● **Records shown**:

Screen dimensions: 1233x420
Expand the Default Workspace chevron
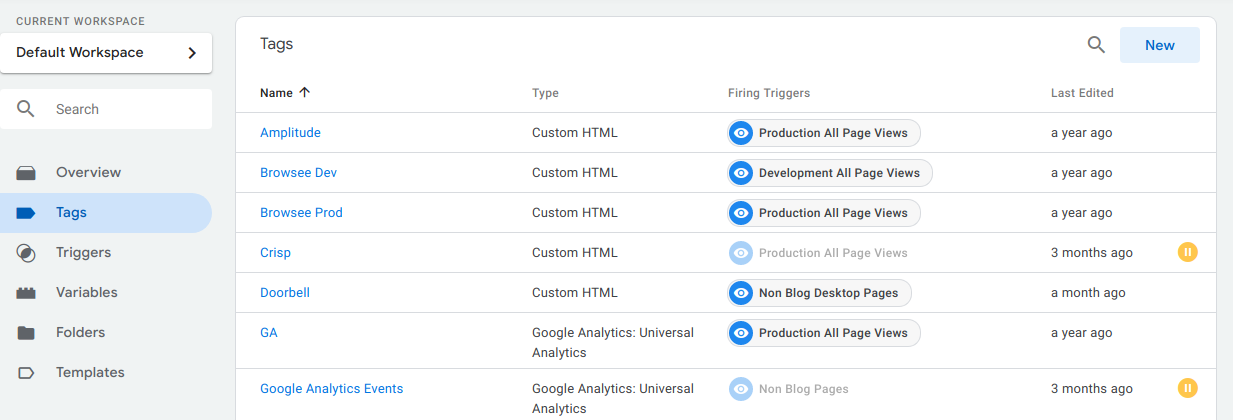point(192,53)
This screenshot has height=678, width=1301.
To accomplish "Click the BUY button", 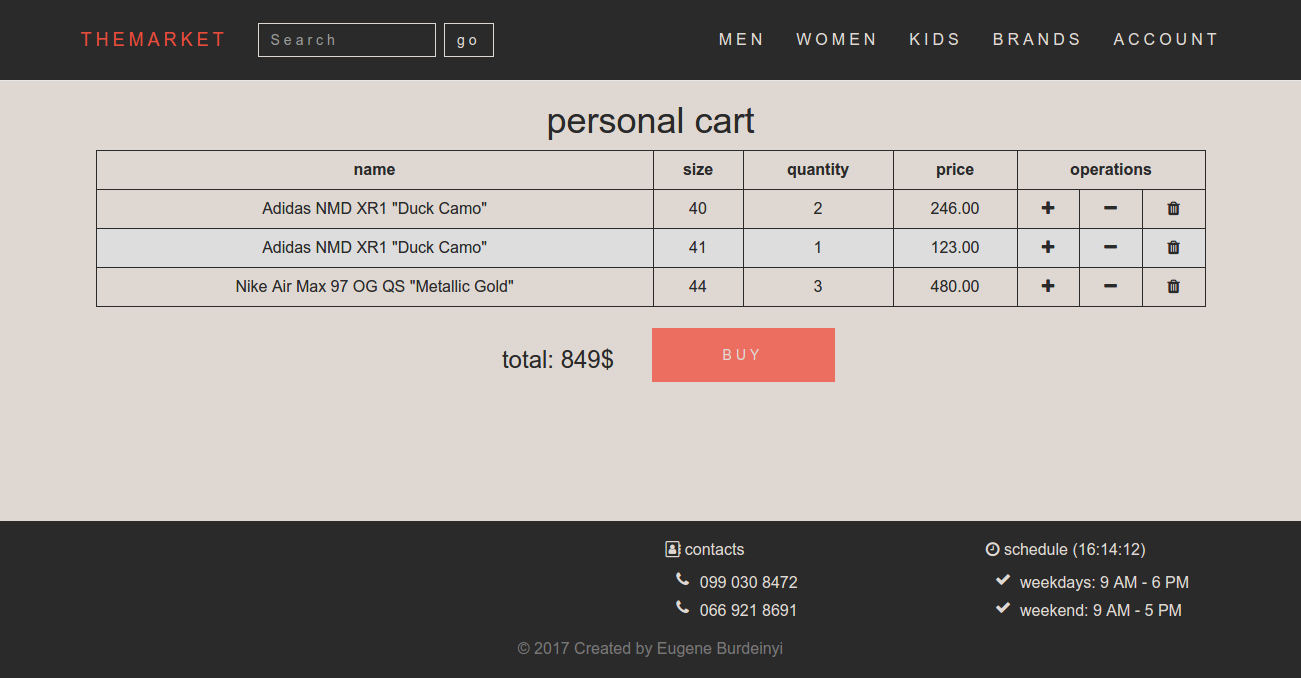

● **What is being asked**: Repeat everything in the records above exactly; pictures are not part of the copy.

● **Expected answer**:
Screen dimensions: 1233x420
Expand the Default Workspace chevron
point(192,53)
This screenshot has height=678, width=1301.
To accomplish "Click the BUY button", 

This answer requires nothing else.